The number of chromosomes being less or greater than normal is one of the most common chromosomal anomalies which is known as aneuploidy. Preimplantation Genetic Screening (PGS) is to evaluate chromosomes for aneuploidy before placing the embryos into the uterus. Aneuploidy can occur both in an egg and a sperm, and also in an embryo during fertilization stage. Aneuploidy can cause a problem with physical / mental development depending on the type of present chromosomal anomaly. PGS method is intended to identify embryos that do not present any anomalies and transfer in order to achieve a healthy baby.
Some of the embryos achieved with test tube baby cannot be implanted in the uterus while the development of others are prematurely ended, and some may not be able to continue developing until birth process even though they overcome these processes. As a result 20% of the pregnancies could result in miscarriage as in natural pregnancies. Chromosomal disorders have the largest role among causes of failures of embryo development. The most common chromosomal anomalies in miscarriage: trisomy (presence of three chromosomes instead of one) of chromosomes of 13, 16, 18, 21 and 22; monosomy (presence of a copy of chromosome); anomaly of the number of sex-determining chromosomes (X and Y).

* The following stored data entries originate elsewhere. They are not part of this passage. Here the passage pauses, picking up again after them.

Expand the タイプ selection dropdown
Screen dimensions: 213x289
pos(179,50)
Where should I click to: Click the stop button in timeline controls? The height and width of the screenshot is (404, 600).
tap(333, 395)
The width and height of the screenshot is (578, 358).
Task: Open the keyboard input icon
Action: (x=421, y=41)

Preimplantation Genetic Diagnosis (PGD) is applied on couples who are at risk for cystic fibrosis, thalassemia, or balanced structural translocation. Balanced structural translocation causes genetically unbalanced gamete (sperm or egg) formation and if these two join, genetic material will be either deficient or excessive, resulting in formation of an embryo with abnormal number of chromosomes. Such case in an embryo could result in death of the embryo, miscarriage, or delivery of a child with serious medical problems.
Following fertilization, the embryo is monitored for 3 days until it enters the phase with 8-10 cells in the medium. One or two cells are taken from blastomer of these 3-day embryos with biopsy and particular chromosomes are subjected to chromosomal analysis. PGS/ PGD process is applied on chromosomes (13, 16, 18, 21, 22, X and Y) where chromosomal anomaly commonly occurs in miscarriage and live birth.
Embryos undergone a biopsy are monitored until 5th or 6th day until blastocyst stage. Only the embryos with no anomalies will be transferred to the uterus.
When performing PGS/PGD process on chromosomes, Fluorescence In Situ Hybridization (FISH) method is used to attach particular probes (small pieces of DNA) to the specific areas to be analyzed. Each probe is labeled by a different fluorescent paint. These fluorescent probes are enabled to react with cells taken by biopsy to allow hybridizing with particular chromosomes. A geneticist uses a fluorescent microscope to evaluate color signals (one, two, or three) on particular chromosomes. One signal is considered to be monosomy, two signals mean diplosomia, and three signals mean trisomy. So, aneuploidy is determined on particular chromosomes.